Le Recteur du Collège pontifical arménien évoque la situation actuelle, les prêtres et évêques enlevés en Syrie. Il lance un appel à l’Occident

Où en est la situation en Syrie?

Mons. Georges Noradounguian : Cela fait plus de deux ans que les manifestations pour la liberté ont commencé. Le gouvernement soutenait qu’il s’agissait d’un complot. On est alors passé à une autre phase, celle des réformes. Le gouvernement a répondu aux réformes positivement. Aujourd’hui on ne parle plus des réformes, et on ne trouve rien à redire non plus aux réformes qui ont été faites. On a parlé du régime qui doit tomber pour céder la place à un régime démocratique. Sur le terrain on voit les « démocrates » qui s’amusent à couper les têtes des opposants, à manger le cœur des soldats fidèles, à tirer sur les chauffeurs de camion qui ne connaissent pas les prières du matin et du soir. Ensuite on a dit que le président doit partir tandis que le régime peut rester.
Aujourd’hui on ne parle plus ni de liberté ni de démocratie ni de réformes ni du Régime ni du Président. On parle d’un coup visant les centres du pouvoir politique et militaire de la Syrie. Le président peut rester, le régime peut rester mais pas avec cette force. Il faut l’affaiblir.
Dans la foi chrétienne nous parlons des mystères de la foi. Ici nous pouvons parler des mystères de la guerre : on ne comprend jamais les ‘pourquoi’ ni les ‘comment’ de cette évolution de la guerre enSyrie. Une seule chose est sûre, c’est qu’on parle et qu’on propage beaucoup le concept de la liberté sans jamais dire pour la liberté de qui on combat et on bombarde et on massacre les innocents. Pour la liberté des morts ou pour la liberté des criminels? Mystères de la guerre.
A coup sûr on combat pour de multiples intérêts et les vies humaines ne font pas partie de ces intérêts. Les vies humaines sont un prétexte pour de si nombreux intérêts et sont la première chose à sacrifier pour ces intérêts. Je me risque à poser une question provocatrice: si les forces syriennes avaient attaqué l’Iran avec les armes chimiques, la réaction de la communauté internationale aurait-elle été la même qu’aujourd’hui?
A-t-on des nouvelles du père Kayyal et des évêques qui ont été enlevés ?
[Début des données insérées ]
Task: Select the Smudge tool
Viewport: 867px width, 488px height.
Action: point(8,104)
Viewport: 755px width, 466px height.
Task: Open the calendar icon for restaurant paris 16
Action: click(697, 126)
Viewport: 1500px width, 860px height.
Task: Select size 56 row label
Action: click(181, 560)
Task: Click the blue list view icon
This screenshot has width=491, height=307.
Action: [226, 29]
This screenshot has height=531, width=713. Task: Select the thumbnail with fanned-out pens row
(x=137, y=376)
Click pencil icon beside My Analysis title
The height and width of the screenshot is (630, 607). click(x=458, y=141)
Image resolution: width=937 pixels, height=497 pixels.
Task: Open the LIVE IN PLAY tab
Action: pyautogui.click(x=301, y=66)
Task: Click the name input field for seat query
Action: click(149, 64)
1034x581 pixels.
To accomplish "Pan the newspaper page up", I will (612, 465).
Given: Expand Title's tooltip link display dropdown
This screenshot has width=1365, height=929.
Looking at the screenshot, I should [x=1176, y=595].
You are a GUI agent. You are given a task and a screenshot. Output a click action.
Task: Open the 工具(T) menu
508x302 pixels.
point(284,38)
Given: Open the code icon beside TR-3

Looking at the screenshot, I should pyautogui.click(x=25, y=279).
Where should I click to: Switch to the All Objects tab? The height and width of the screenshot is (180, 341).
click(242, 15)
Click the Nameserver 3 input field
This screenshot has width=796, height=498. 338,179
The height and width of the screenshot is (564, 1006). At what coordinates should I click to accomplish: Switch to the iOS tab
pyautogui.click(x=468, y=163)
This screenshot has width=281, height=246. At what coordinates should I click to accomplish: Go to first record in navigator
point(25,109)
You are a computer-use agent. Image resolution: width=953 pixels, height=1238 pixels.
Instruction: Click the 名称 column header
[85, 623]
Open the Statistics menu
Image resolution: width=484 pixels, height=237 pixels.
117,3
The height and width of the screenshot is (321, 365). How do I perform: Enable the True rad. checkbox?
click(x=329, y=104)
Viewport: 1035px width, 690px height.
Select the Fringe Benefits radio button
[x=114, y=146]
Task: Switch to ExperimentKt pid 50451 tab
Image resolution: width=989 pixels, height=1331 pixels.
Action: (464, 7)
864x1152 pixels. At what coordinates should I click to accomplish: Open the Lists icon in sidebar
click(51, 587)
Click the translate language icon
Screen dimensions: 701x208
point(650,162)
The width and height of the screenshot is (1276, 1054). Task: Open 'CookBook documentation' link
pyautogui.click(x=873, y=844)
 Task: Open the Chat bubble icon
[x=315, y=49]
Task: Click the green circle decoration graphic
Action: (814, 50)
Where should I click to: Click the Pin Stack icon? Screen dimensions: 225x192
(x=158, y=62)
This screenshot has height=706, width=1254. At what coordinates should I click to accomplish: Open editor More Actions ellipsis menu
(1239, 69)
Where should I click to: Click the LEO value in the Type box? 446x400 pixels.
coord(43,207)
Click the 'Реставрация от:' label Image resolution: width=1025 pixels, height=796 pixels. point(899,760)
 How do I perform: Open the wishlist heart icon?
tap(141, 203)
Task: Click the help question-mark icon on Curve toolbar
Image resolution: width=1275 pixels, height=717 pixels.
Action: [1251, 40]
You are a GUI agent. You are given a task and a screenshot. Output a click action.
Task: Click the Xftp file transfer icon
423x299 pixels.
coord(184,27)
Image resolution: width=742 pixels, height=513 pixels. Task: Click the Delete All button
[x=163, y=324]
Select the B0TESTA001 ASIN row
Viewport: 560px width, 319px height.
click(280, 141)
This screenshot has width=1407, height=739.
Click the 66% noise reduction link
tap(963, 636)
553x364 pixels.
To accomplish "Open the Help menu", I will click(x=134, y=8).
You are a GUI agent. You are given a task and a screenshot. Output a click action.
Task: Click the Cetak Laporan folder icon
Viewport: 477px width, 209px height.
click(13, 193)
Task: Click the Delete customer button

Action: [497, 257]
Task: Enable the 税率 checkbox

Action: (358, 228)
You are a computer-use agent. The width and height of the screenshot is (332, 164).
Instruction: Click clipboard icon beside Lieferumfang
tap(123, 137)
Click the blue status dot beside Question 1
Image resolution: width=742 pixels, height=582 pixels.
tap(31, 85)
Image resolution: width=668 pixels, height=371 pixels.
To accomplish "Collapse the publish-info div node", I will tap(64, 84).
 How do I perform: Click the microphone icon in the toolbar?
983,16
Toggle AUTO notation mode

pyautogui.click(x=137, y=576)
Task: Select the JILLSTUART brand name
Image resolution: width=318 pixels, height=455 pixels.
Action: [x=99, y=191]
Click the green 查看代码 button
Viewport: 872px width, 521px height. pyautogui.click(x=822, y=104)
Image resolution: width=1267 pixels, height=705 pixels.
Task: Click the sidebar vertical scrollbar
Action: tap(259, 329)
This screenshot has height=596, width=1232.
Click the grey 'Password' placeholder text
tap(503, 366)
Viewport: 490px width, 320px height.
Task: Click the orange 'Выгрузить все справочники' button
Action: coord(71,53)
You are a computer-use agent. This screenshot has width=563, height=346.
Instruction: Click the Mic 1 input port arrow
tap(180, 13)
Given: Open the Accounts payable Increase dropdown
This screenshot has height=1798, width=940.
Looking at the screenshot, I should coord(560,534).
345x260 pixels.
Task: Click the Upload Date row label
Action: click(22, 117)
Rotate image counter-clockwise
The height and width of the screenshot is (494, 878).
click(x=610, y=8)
Sur le père  Kayyal et les évêques enlevés, moi aussi j’attends d’avoir du nouveau. Tant d’autres instances doivent nous informer, et nous rassurer, que cette guerre est pour la liberté et la démocratie. Mais bien qu’ayant tous les moyens et tous les contacts avec tous les combattants sur le terrain et tout l’intérêt qu’ils ont de nous dire quelque chose, ils n’ont trouvé aucune piste.

L'unique chose qu’ils réussissent à faire est de s’armer toujours plus. Le père Dall'Oglio également a disparu dans la zone contrôlée par ceux qui ont été acceptés et qui ont défendu devant toutes les instances démocratiques. Un autre mystère de la politique: les « démocrates »  ne réussissent même pas à défendre leurs héros.
L’Occident s’apprête, semble-t-il, à attaquer la Syrie,  comment se fait-il que l’Occident n’arrive pas à voir la réalité?

L'Occident comprend parfaitement. Il est sensible à des concepts comme la liberté, la démocratie, le  terrorisme, les dictateurs. Tout est louable. Mais le problème n’est pas toujours clair pour tous, il est qu’on abuse beaucoup politiquement de ces concepts sacrés, pour s’apercevoir beaucoup plus tard que le soutien apporté aux guerres pour la liberté et la démocratie était hors de propos et a atteint des objectifs opposés.

Du jour où la guerre a été déclarée contre le terrorisme, celui-ci s’est diffusé encore plus. Du jour où on a parlé du danger des extrémistes, ceux-ci se sont multipliés et répandus partout. Du jour où on a parlé des régimes dictatoriaux, totalitaires, on est passé des petits dictateurs à petite échelle avec des conséquences négatives limitées dans le temps et dans l’espace  à des dictateurs à grande échelle avec des conséquences catastrophiques.

Il y a un totalitarisme qui s’impose par la force sur ses propres citoyens et il y a des totalitarismes qui s’imposent par la force économique et militaire sur des pays et des populations entières en fomentant et finançant des guerres à l’infini, en délimitant des lignes rouges: l'utilisation d’armes chimiques ou de destruction massive. Ainsi une guerre qui dure depuis plus de deux ans et qui a fait 100.000 victimes ne créée de problèmes à personne et est licite.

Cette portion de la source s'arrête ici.